:: Задание ::
Перепишите фрагмент текста о священных писаниях и их толкованиях, который начинается со слов «Но богословские толкования» и заканчивается словами «предметом судебно-лингвистического исследования.», заменив «права» на «закона».

:: Текст для чтения ::
______

Священные писания мировых религий и богослужебные тексты с многовековой традицией, каким бы ни было содержание тех или иных их частей, не могут (не должны) оцениваться с позиций современного права. В аспекте прагматики, т.е. с точки зрения пользователя (в данном случае верующего), в Писании святы (и истинны) и буква, и дух, с позиций же иноверца или атеиста, содержание такого текста не обладает непогрешимостью и вполне допускает негативные оценки. Между пользователем и богодохно-венным текстом стоит богослов и филолог, толкователь, чья область деятельности – герменевтика и экзегетика.

Но богословские толкования богодохновенно-го текста сами не могут претендовать на этот статус, и к ним необходимо подходить с вполне «земными» мерками, в частности, оценивая их с точки зрения права. И если новое (современное) толкование какого-либо древнего священного текста не согласуется со столь же древней богословской традицией, оно не обладает (не должно обладать) «презумпцией непогрешимости» и текст такого толкования может стать предметом судебно-лингвистического исследования.

В то же время с известной осторожностью следует относиться к богословским экзегезам священных текстов или иным вероучительным текстам в том случае, если они были созданы в достаточно давнее время, а тем более в древнейший период истории какого-либо вероучения. Так, безусловной святостью и истинностью наделен у мусульманских богословов и верующих не только Коран, но и многочисленные хадисы, или предания о делах и речениях пророка Мухаммеда, которые начали складываться уже в VII в. (видимо, еще при жизни Мухаммеда). На Сунне (собрании хадисов) и Коране зиждется шариат, определяющий нормы жизни в исламских странах, и любая критика в СМИ положений не только Корана, но и Сунны или основанных на них шариатских постановлений (фетв) порождает острые социальные конфликты и, по-видимому, неприемлема.

Однако современные издания хадисов, сопровождаемые комментариями, не должны быть под защитой «презумпции непогрешимости», ибо комментарии эти не всегда остаются в рамках традиционного ислама и веротерпимости. Так, в исследовании, выполненном в одном из университетов Канады, проводится сопоставление зафиксированных в текстах Танаха и Нового Завета норм, определяющих отношение к женщине, с соответствующими нормами, действующими в мусульманском мире (с установлениями шариата), при этом описание иудаистских и христианских норм дано с выраженной отрицательно-оценочной модальностью [Шериф Абдель Азим]. Такого противопоставления не содержится в самих священных текстах, оно является выражением религиозной нетерпимости авторов исследования.

______

:: Исходные данные ::
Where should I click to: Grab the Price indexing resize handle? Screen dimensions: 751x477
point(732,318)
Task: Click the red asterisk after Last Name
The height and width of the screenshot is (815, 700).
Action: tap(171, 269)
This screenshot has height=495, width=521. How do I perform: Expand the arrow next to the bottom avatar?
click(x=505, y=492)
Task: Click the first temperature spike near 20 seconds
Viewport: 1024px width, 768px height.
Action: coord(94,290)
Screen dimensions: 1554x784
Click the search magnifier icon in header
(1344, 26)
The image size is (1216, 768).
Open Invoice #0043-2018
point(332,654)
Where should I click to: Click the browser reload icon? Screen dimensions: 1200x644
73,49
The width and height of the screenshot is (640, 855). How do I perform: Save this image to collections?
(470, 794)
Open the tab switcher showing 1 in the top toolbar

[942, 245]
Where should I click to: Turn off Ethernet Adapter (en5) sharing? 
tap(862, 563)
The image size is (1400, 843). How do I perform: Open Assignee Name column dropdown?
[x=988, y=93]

______

:: Ответ ::
Но богословские толкования богодохновенно-го текста сами не могут претендовать на этот статус, и к ним необходимо подходить с вполне «земными» мерками, в частности, оценивая их с точки зрения закона. И если новое (современное) толкование какого-либо древнего священного текста не согласуется со столь же древней богословской традицией, оно не обладает (не должно обладать) «презумпцией непогрешимости» и текст такого толкования может стать предметом судебно-лингвистического исследования.